Enzymatic activity of ETC complexes was determined as previously described [15], with minor modifications and normalized to mg of mitochondrial protein. All assays were performed at the SpectraMax Microplate Reader (Molecular Devices, San Jose, CA, USA) at 37 °C.

2.7. Total and Mitochondrial ROS Production in Cultured Cells

Total ROS and mtROS production were measured with 2′,7′-dichlorodihydrofluorescein diacetate (H2DCFDA) and MitoSOX Red, respectively [15]. Briefly, cells were incubated for 30 min with 10 µM H2DCFDA or 1 µM of MitoSOX and fluorescence intensity was monitored on the SpectraMax Microplate Reader (Molecular Devices, San Jose, CA, USA) at the excitation/emission of 599 nm/522 nm (for H2DCFDA) and 510 nm/580 nm (for MitoSOX).
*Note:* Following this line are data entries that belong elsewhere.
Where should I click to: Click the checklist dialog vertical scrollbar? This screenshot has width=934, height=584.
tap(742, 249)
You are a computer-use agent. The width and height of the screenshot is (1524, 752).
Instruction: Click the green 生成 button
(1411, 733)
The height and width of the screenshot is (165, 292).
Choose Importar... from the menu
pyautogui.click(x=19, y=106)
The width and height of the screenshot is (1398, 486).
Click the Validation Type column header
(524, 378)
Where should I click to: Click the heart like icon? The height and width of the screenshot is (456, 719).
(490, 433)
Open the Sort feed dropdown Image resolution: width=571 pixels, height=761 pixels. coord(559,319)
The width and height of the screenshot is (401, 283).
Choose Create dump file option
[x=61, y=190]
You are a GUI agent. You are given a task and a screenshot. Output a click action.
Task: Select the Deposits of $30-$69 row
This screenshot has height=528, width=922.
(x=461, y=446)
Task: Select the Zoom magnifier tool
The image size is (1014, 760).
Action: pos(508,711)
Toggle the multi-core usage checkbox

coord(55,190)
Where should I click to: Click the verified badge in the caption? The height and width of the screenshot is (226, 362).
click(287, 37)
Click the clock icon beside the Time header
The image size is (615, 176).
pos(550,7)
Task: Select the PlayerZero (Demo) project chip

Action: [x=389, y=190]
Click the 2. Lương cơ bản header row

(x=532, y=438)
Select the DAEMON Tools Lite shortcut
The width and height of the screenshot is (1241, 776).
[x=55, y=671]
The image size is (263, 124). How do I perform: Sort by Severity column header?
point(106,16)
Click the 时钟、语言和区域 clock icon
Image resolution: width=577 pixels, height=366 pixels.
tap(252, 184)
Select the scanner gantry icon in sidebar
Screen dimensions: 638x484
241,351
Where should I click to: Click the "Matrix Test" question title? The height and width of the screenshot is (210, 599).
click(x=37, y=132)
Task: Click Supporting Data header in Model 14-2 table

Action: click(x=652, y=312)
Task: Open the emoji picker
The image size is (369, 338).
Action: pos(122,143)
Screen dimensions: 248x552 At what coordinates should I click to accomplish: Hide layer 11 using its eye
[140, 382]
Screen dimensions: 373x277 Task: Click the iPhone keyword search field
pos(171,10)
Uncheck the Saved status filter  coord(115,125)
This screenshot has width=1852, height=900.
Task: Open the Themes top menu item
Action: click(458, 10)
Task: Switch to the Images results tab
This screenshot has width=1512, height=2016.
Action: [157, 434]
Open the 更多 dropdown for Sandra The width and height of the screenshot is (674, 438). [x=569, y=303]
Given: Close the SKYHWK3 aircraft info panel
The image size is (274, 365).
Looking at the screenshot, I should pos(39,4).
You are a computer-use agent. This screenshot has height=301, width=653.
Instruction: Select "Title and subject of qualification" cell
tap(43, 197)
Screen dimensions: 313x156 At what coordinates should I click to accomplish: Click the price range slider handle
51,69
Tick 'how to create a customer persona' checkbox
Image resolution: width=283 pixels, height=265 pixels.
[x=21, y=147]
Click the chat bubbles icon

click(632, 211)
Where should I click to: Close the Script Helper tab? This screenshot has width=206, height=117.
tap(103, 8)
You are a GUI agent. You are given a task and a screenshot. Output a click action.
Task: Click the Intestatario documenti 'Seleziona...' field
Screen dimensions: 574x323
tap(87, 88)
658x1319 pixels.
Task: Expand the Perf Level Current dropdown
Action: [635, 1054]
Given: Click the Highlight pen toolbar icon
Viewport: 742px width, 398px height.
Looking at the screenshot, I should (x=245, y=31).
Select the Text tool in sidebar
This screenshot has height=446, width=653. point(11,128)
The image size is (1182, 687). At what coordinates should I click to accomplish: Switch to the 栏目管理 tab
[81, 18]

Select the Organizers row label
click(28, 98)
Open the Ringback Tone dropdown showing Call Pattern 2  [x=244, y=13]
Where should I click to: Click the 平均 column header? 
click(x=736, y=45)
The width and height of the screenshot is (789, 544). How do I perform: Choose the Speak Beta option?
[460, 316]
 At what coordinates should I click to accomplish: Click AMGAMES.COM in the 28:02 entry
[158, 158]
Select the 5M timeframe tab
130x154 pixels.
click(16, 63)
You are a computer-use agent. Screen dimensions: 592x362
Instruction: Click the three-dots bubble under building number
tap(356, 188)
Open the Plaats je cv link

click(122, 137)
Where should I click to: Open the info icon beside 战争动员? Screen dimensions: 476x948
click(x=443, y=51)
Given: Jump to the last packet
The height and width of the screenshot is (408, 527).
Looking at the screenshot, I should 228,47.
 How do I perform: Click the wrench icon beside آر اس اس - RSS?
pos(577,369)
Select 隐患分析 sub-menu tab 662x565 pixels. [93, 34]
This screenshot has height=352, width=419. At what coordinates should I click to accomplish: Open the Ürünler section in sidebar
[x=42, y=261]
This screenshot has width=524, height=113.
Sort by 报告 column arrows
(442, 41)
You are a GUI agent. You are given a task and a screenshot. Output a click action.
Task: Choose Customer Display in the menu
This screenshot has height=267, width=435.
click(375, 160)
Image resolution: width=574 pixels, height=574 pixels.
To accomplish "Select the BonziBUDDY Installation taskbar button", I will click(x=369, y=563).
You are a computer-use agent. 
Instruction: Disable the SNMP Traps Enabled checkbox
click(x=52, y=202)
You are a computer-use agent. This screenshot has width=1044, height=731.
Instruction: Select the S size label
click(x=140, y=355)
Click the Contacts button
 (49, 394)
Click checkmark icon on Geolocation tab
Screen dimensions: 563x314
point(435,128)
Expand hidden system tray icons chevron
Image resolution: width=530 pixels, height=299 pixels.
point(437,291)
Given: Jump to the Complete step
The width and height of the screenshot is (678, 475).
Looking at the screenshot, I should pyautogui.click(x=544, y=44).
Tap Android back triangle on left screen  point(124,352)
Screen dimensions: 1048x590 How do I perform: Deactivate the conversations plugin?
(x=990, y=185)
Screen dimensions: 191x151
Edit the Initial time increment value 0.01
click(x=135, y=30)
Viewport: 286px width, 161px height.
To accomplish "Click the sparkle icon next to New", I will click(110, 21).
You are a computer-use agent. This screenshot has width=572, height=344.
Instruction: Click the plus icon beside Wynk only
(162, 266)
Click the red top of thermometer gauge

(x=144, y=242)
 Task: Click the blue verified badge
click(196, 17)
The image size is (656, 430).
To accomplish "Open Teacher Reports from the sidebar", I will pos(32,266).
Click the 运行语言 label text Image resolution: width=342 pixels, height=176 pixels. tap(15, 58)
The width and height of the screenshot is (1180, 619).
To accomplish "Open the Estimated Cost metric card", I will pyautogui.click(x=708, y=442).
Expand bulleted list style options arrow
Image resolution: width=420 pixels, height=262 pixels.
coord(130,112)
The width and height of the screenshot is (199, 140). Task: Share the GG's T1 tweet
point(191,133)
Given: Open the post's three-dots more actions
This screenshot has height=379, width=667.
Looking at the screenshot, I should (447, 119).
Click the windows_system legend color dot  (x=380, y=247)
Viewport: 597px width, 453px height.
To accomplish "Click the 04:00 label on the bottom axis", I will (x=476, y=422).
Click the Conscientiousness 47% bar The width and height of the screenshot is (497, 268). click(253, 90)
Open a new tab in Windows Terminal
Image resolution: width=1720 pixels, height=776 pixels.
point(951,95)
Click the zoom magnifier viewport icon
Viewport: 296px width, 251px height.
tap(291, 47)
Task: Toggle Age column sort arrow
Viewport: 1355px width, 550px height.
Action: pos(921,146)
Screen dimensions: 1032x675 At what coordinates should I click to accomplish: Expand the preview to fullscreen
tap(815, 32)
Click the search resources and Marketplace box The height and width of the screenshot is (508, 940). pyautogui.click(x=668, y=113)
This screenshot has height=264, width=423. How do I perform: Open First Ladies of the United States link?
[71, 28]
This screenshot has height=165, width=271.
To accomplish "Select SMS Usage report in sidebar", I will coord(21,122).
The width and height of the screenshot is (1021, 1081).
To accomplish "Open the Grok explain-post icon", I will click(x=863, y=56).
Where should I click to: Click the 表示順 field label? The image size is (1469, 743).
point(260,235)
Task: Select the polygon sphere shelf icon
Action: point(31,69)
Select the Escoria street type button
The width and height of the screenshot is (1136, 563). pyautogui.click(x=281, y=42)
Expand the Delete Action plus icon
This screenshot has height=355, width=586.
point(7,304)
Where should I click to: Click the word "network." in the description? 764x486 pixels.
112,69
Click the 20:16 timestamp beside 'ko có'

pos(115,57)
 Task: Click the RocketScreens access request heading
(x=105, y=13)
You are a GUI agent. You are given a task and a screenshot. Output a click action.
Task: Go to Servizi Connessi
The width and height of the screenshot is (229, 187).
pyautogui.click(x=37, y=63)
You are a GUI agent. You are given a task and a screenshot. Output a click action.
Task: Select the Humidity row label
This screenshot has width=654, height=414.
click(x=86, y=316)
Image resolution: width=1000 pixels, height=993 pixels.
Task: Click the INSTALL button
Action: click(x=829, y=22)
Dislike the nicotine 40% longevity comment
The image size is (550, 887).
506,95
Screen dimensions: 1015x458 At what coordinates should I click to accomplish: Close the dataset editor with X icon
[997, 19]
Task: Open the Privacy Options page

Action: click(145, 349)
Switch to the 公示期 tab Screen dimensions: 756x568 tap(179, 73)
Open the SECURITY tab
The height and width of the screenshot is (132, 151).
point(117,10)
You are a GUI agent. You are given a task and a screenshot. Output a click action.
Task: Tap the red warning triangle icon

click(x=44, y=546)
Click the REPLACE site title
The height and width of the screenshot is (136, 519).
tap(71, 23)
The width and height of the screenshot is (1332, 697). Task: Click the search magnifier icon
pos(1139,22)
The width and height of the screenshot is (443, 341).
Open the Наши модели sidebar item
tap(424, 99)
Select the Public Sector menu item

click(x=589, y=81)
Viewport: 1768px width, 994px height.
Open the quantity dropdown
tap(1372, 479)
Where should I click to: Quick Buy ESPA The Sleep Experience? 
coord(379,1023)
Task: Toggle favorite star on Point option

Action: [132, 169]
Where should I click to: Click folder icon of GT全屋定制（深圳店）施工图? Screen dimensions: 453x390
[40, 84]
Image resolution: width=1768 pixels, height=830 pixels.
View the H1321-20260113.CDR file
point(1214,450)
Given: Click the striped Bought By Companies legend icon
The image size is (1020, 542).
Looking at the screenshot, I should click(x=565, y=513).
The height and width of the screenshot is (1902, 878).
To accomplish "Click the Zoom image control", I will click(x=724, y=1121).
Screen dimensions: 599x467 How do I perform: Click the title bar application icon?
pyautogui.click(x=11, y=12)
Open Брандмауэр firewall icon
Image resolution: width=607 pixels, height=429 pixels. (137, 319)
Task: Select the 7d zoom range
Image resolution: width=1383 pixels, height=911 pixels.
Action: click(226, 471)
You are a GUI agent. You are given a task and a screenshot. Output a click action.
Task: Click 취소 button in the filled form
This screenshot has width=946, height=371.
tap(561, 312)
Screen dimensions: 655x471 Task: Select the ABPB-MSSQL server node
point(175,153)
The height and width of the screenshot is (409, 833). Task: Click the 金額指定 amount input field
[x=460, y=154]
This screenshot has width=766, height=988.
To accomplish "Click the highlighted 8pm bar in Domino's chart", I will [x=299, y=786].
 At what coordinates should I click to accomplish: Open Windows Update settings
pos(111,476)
2.8. Mitochondrial Membrane Potential and Total ATP

To measure ΔΨm in cultured cells, H9c2 cells were incubated with ΔΨm-sensitive dye JC-1 (5,5′,6,6′-tetraethyl-benzimidazolylcarbocyanine iodide; Molecular Probes, Thermo Fisher Scientific, Waltham, MA, USA). Briefly, cells were incubated for 30 min at 37 °C with JC-1 and fluorescence was measured using a SpectraMax Microplate Reader (Molecular Devices, San Jose, CA, USA). J-aggregates (red) and JC-1 dye monomers (green) were monitored at 530 and 590 nm emission (with excitation at 488 nm), respectively. Data are presented as the ratio red/green fluorescence.

ATP levels were measured using the ATP Bioluminescence Assay Kit CLS II (Roche, Indianapolis, IN, USA), according to the manufacturer’s recommendations. Luminescence data were normalized to total protein levels.

2.9. SDS-PAGE and Western Blotting

To analyze protein levels, equal amounts of protein were resolved by SDS-PAGE and transferred onto Amersham Hybond ECL nitrocellulose membranes (GE Healthcare Bio-sciences, Pittsburgh, PA, USA). The membranes were immunoblotted with antibodies against ANT1 (Abcam #110322, Cambridge, MA, USA), or ATP5a (Abcam #14748, Cambridge, MA, USA) followed by incubation with IRDye® (LI-COR Biosciences, Lincoln, NE, USA) secondary antibodies. Bands were visualized using an ODYSSEY® CLx (LI-COR Biosciences, Lincoln, NE, USA) infrared scanner. The resulting images were analyzed with Image Studio Lite Software version 5.2.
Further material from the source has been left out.